Repeat the data starting at the line containing "Task: Open the Home menu item" and ending at the line containing "[x=566, y=46]", requests included, with -79 added to every coordinate number in the answers.

[Listed records]:
⁂

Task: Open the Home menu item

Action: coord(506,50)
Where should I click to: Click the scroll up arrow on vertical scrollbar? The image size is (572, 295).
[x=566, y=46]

⁂

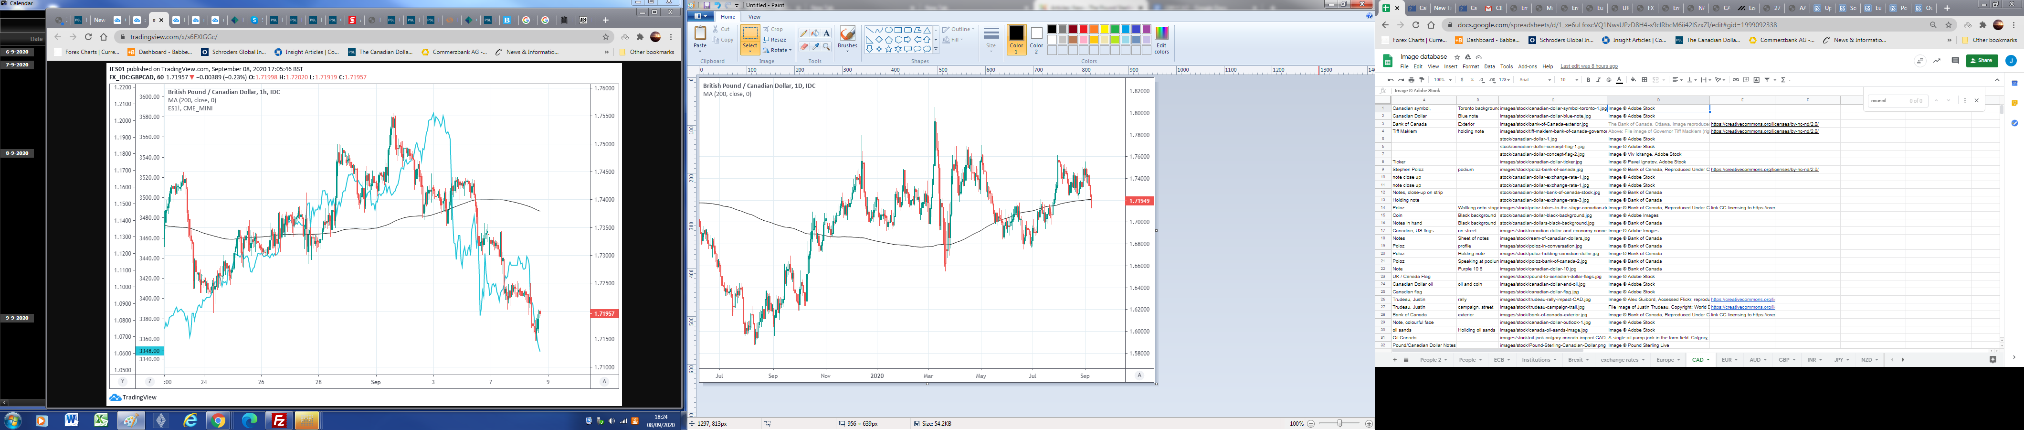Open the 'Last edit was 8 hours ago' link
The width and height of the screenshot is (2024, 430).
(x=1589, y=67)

⁂

[Output]:
Task: Open the Home menu item

Action: coord(427,-29)
Where should I click to: Click the scroll up arrow on vertical scrollbar? The image size is (572, 295).
[x=487, y=-33]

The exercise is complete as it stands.